[Task goal] Lines from the one holding "Screen dimensions: 882x840" through the end of the entries, inclusive, form the whole output; reproduce them exactly and omit pictures.

[Source records]
┌──

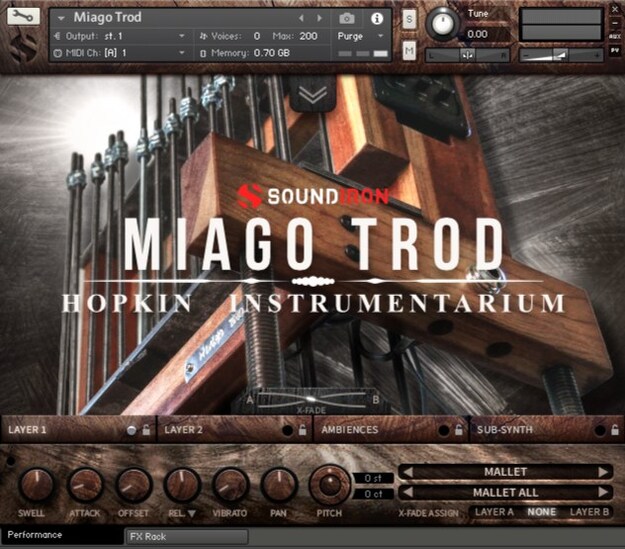Image resolution: width=625 pixels, height=549 pixels.
Task: Toggle Layer 1 on/off indicator
Action: click(131, 430)
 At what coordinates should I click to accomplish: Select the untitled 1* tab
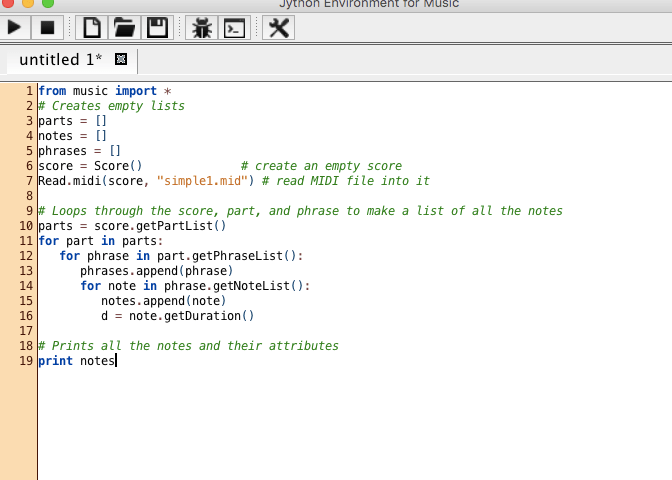coord(60,60)
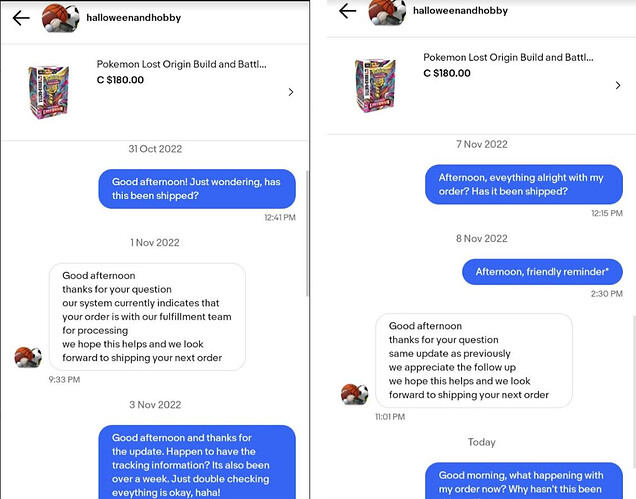Expand item details chevron in right chat
The height and width of the screenshot is (499, 636).
tap(618, 85)
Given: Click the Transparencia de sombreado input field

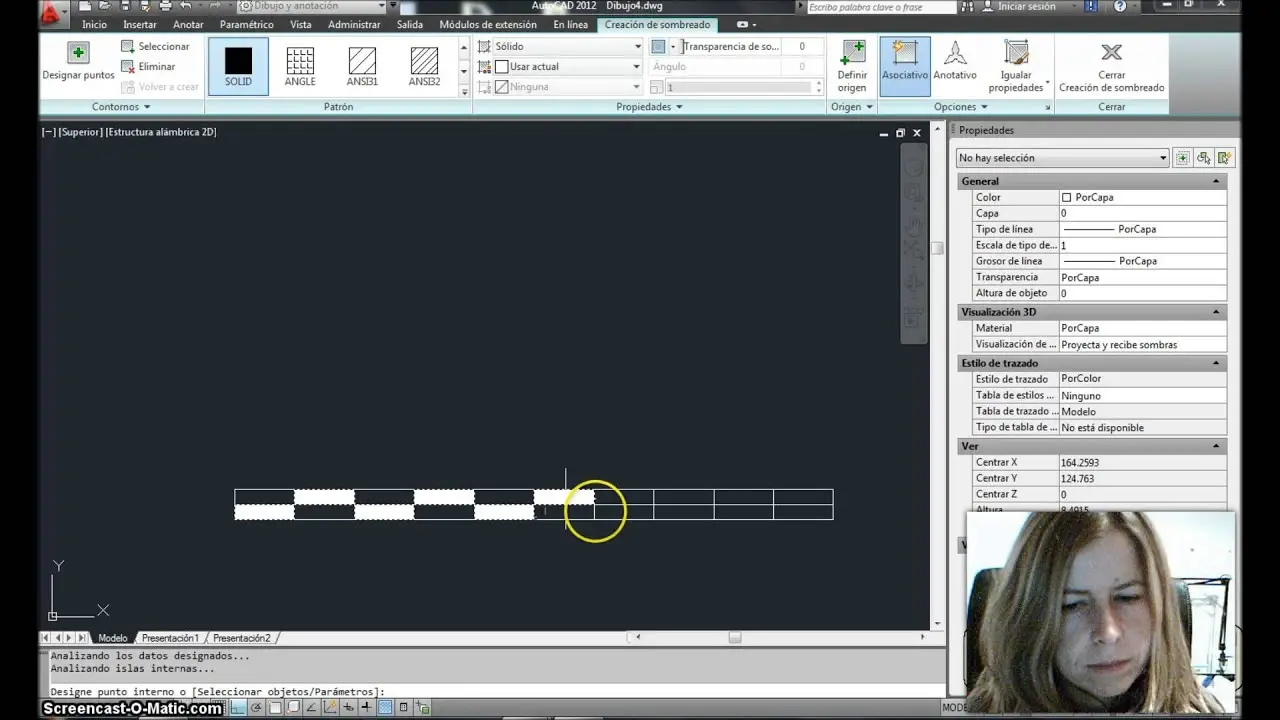Looking at the screenshot, I should click(x=800, y=46).
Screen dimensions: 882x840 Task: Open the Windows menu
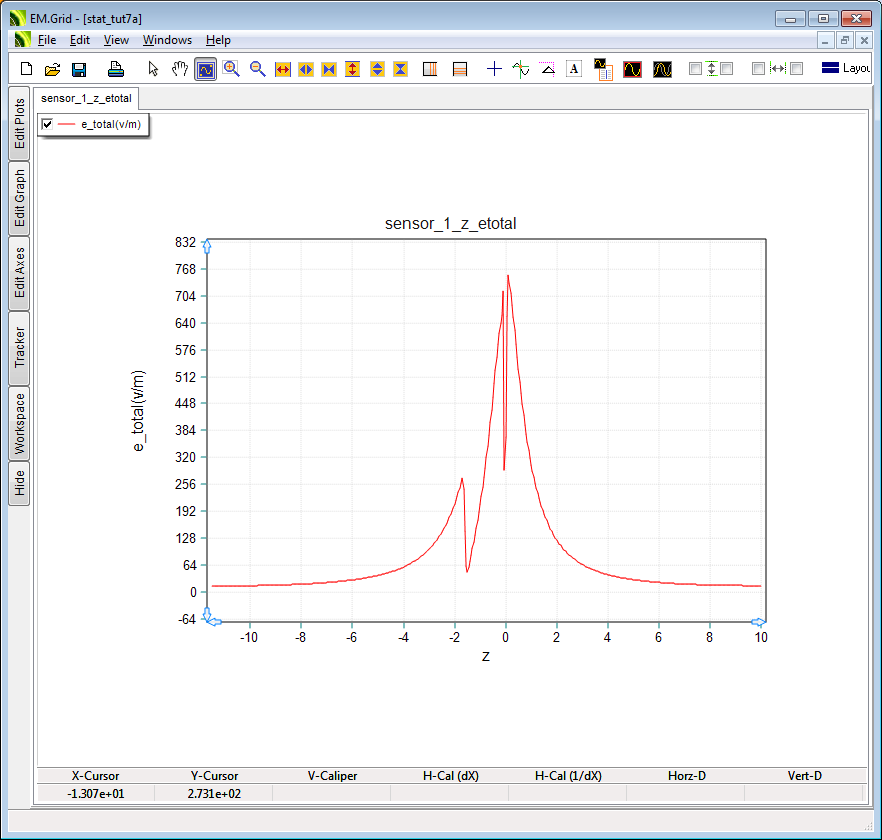[x=167, y=40]
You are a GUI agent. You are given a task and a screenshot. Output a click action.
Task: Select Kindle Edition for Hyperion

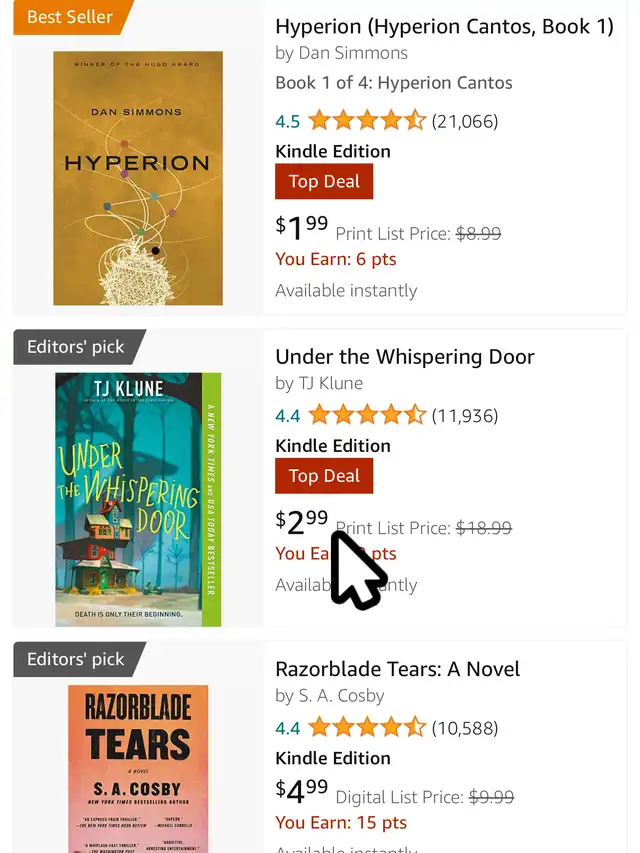click(333, 152)
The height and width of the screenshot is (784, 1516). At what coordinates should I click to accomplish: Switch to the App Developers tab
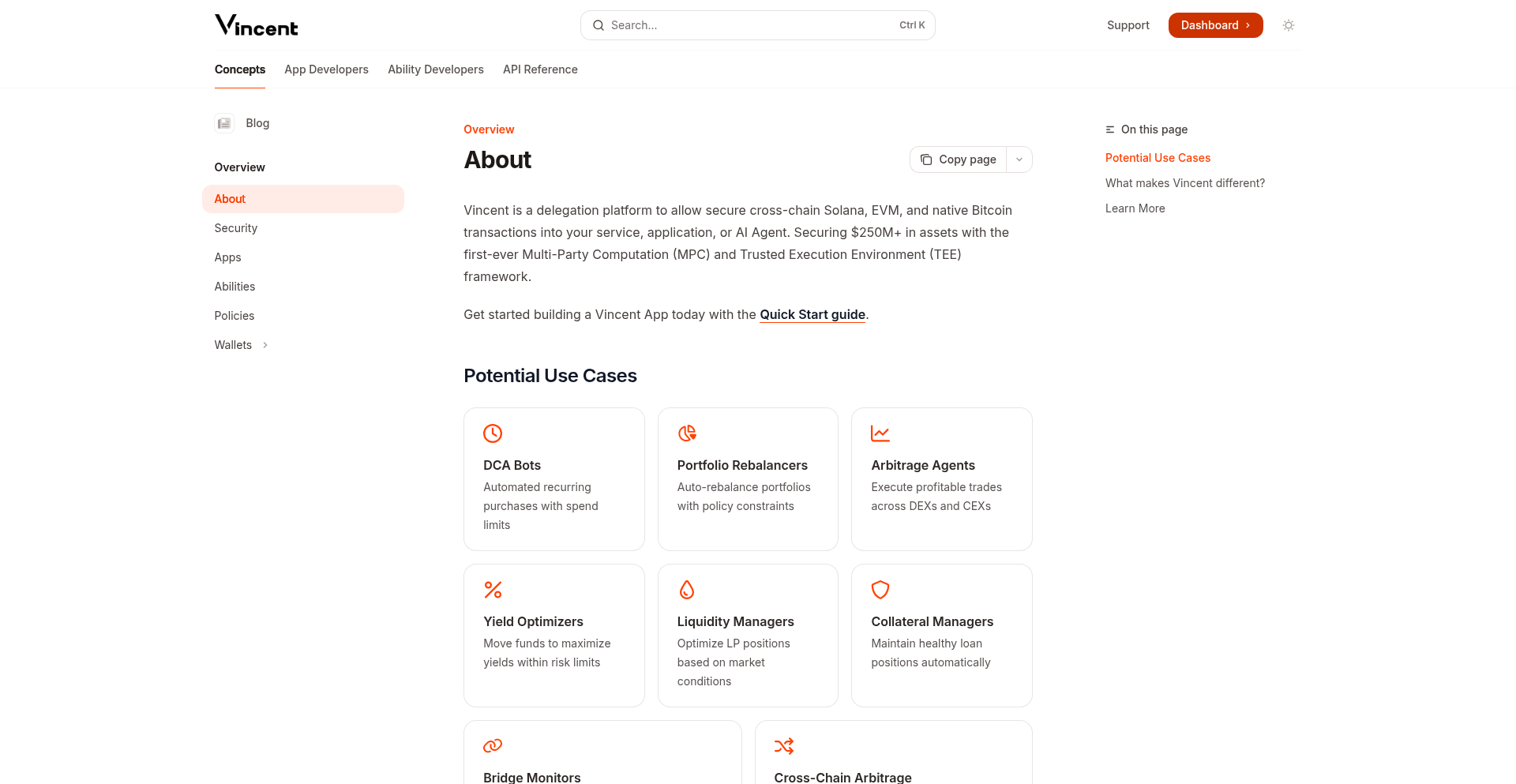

└──

[Exercise solution]
Screen dimensions: 882x840 Task: Open the Windows menu
[x=167, y=40]
You are a GUI agent. You are given a task and a screenshot. Output a click action.
Task: Select Kindle Edition for Hyperion

click(333, 152)
The height and width of the screenshot is (784, 1516). At what coordinates should I click to accomplish: Switch to the App Developers tab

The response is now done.